Pixel coordinate grounding data
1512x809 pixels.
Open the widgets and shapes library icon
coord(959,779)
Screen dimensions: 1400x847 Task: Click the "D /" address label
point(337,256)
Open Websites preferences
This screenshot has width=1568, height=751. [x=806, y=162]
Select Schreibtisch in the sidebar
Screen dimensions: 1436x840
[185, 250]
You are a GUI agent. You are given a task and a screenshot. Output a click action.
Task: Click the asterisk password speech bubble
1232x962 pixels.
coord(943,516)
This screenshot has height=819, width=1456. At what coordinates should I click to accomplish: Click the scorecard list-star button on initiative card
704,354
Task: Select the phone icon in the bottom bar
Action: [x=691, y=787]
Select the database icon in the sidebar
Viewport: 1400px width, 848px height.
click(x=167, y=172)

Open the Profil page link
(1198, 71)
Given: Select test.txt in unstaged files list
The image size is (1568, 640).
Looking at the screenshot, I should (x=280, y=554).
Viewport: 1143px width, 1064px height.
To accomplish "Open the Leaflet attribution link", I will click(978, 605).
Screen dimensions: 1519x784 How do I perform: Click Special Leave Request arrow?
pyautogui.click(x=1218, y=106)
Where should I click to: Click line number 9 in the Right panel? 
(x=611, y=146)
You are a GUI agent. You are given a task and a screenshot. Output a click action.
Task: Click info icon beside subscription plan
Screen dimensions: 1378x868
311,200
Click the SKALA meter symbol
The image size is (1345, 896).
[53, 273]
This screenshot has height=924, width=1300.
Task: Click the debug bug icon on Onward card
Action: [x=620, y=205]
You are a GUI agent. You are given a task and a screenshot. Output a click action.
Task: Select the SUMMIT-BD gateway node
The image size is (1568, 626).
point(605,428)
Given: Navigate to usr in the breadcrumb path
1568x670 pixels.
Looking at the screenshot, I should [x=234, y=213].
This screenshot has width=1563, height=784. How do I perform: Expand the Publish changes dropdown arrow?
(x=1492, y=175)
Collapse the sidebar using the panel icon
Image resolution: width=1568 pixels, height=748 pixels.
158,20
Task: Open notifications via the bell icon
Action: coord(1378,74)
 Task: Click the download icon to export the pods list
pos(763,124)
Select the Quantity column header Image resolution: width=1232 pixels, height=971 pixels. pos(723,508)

## What you will do
Taking the entries above, print exactly the lines starting at the line with "Screen dimensions: 1436x840" and ending at the line with "Given: Select test.txt in unstaged files list", both included.

## Response below
Screen dimensions: 1436x840
[185, 250]
You are a GUI agent. You are given a task and a screenshot. Output a click action.
Task: Click the asterisk password speech bubble
1232x962 pixels.
coord(943,516)
This screenshot has height=819, width=1456. At what coordinates should I click to accomplish: Click the scorecard list-star button on initiative card
704,354
Task: Select the phone icon in the bottom bar
Action: [x=691, y=787]
Select the database icon in the sidebar
Viewport: 1400px width, 848px height.
click(x=167, y=172)

Open the Profil page link
(1198, 71)
Given: Select test.txt in unstaged files list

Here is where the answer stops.